5 KNELPUNTEN UITVOERING STAPPENPLAN
Bij het uitvoeren van het stappenplan zijn er voor gemeenten nog enkele knelpunten. Deze knelpunten zijn zowel van
bestuurlijke, procedurele, financiële als humanitaire aard. Deze knelpunten zijn geformuleerd door de Vereniging van
Nederlandse Gemeenten (VNG) in een brief aan hun leden van 2 april 1997.
Een van deze knelpunten betreft de verdeling van de verantwoordelijkheid tussen het Rijk en de gemeenten. Over de
relatie tussen asielzoekers en gemeenten is meer duidelijkheid gekomen door een uitspraak van de Afdeling
Bestuursrechtspraak van de Raad van State (15 juli 1996). In deze uitspraak is bevestigd dat het stopzetten van de ROA-
voorzieningen een beschikking is van het college van B en W, die valt onder de Algemene Wet Bestuursrecht.
Gemeenten zijn door deze uitspraak in een positie waarbij het college van B en W verantwoordelijk is voor de
beëindiging van de opvangvoorzieningen voor uitgeprocedeerde asielzoekers. De VNG heeft tijdens een overleg met de
Staatssecretaris van Justitie duidelijk aangegeven dat het Rijk de randvoorwaarden moet creëren om te komen tot een
helder en humaan beleid ten aanzien van uitgeprocedeerde asielzoekers. Deze randvoorwaarden zijn:
-» Meer en goede terugname-overeenkomsten met de landen van herkomst van de uitgeprocedeerde asielzoekers;
-> Het zoveel mogelijk stimuleren van vrijwillige terugkeer van uitgeprocedeerde asielzoekers, door onder meer het
aanbieden van terugkeerprogramma's;
-> Het geven van goede, volledige en actuele informatie over het gevoerde rijksbeleid met betrekking tot terugkeer en
verwijdering.
Een procedureel knelpunt is dat de gemeente zal moeten toetsen of de VD terecht tot de constatering is gekomen, dat de
uitgeprocedeerde asielzoeker niet meewerkt aan het verkrijgen van vervangende reis- en identiteitspapieren. In de praktijk
blijken hierbij veel knelpunten te ontstaan, omdat de VD de gemeenten niet altijd voldoende inlicht over de ondernomen
activiteiten tot vaststelling van niet meewerken. Ook rechters oordelen heel verschillend over dit meewerkcriterium.

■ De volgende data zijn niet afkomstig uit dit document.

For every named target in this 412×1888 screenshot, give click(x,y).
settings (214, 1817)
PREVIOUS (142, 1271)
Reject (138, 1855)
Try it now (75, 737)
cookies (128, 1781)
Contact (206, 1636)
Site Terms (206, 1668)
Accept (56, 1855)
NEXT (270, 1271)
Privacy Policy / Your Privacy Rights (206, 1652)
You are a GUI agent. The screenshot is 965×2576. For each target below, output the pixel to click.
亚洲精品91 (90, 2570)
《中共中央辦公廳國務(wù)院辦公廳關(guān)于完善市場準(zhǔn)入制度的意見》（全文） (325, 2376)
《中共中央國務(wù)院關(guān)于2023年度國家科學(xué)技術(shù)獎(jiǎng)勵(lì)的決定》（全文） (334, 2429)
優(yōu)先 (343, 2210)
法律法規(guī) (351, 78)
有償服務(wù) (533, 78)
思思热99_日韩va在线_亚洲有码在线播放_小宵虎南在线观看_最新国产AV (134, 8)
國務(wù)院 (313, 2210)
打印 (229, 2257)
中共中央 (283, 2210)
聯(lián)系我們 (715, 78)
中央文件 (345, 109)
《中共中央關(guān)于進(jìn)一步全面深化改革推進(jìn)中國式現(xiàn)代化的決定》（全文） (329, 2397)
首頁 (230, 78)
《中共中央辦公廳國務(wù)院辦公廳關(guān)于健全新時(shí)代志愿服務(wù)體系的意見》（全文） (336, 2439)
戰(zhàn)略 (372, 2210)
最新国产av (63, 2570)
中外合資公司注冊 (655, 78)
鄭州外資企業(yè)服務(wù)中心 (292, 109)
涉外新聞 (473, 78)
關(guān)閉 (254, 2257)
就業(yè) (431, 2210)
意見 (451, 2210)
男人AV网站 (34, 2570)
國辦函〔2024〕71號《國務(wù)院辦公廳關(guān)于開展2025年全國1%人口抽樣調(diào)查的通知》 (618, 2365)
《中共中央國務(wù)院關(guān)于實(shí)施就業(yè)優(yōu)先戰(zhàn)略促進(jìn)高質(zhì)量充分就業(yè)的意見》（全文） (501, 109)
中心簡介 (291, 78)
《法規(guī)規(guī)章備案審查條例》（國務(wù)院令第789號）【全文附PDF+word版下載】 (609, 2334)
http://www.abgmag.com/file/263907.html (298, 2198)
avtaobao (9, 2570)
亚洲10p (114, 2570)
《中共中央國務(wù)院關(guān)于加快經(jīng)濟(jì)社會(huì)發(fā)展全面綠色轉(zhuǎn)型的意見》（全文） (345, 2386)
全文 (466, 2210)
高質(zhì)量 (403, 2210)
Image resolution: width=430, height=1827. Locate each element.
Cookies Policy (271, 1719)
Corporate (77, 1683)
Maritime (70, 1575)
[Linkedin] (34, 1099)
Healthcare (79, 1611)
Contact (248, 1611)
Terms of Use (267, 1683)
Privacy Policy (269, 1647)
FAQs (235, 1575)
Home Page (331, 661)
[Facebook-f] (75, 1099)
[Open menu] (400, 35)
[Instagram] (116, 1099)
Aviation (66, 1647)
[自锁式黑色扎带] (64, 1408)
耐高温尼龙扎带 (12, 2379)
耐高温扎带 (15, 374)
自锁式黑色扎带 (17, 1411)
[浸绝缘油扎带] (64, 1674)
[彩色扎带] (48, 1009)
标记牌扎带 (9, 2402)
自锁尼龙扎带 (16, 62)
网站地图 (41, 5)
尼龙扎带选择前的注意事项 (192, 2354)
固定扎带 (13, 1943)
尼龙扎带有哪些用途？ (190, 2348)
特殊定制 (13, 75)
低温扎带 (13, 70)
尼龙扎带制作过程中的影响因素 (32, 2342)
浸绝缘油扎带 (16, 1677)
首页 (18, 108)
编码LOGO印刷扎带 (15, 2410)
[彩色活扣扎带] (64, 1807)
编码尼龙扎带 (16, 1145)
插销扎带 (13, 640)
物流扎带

Overigens zijn (harde) criteria wel in de maak. Een dikwijls geconstateerd verschijnsel is dat rechters de gaten in de
vreemdelingenwetgeving niet accepteren en vervolgens uitspraken doen die het gevoerde beleid van de overheid
dwarsbomen. Als reactie daarop worden dan criteria ontworpen, die de gaten in de wetgeving weer moeten opvullen.
6 ILLEGAAL GEWORDEN ASIELZOEKERS
AFGEWEZEN ASIELZOEKERS
Als een asielverzoek wordt ingediend kan deze worden toegewezen of afgewezen. Na een afwijzing kan nog bezwaar
worden aangetekend en in beroep worden gegaan. Maar degenen die definitief worden afgewezen, worden gesommeerd
Nederland binnen één etmaal te verlaten. Het kan gebeuren dat de IND hen naar een grensplaats brengt of hen op de
trein zet met een enkele reis richting België of Duitsland. Dit wordt 'vreemdelingen gecontroleerd uitreizen' genoemd.
UITGEPROCEDEERDE ASIELZOEKERS
Asielzoekers die aan het einde van hun asielprocedure geen toestemming krijgen in Nederland te blijven, worden niet
altijd werkelijk teruggestuurd naar het land van herkomst. In 1995 werden er 2351 uitgeprocedeerden onder toezicht naar
het land van herkomst teruggestuurd, ofwel uitgezet. Van de overige 12.158 mensen is een deel zelfstandig uit de opvang
vertrokken om uitzetting te voorkomen. Wanneer de VD bij controle op het reguliere opvangadres constateert dat de
uitgeprocedeerden zijn verdwenen, worden zij 'administratief verwijderd' genoemd. Ook zijn er uitgeprocedeerden die
technisch, beleidsmatig of medisch moeilijk uitzetbaar zijn. Als pogingen van de VD om technisch moeilijk verwijderbare
asielzoekers uit te zetten op niets uitlopen, worden zij gesommeerd Nederland te verlaten. Geven zij hieraan geen gehoor
dan vallen zij ook onder de categorie 'administratief verwijderd'. De uitgeprocedeerde asielzoekers die niet worden
uitgezet belanden waarschijnlijk allemaal in de illegaliteit.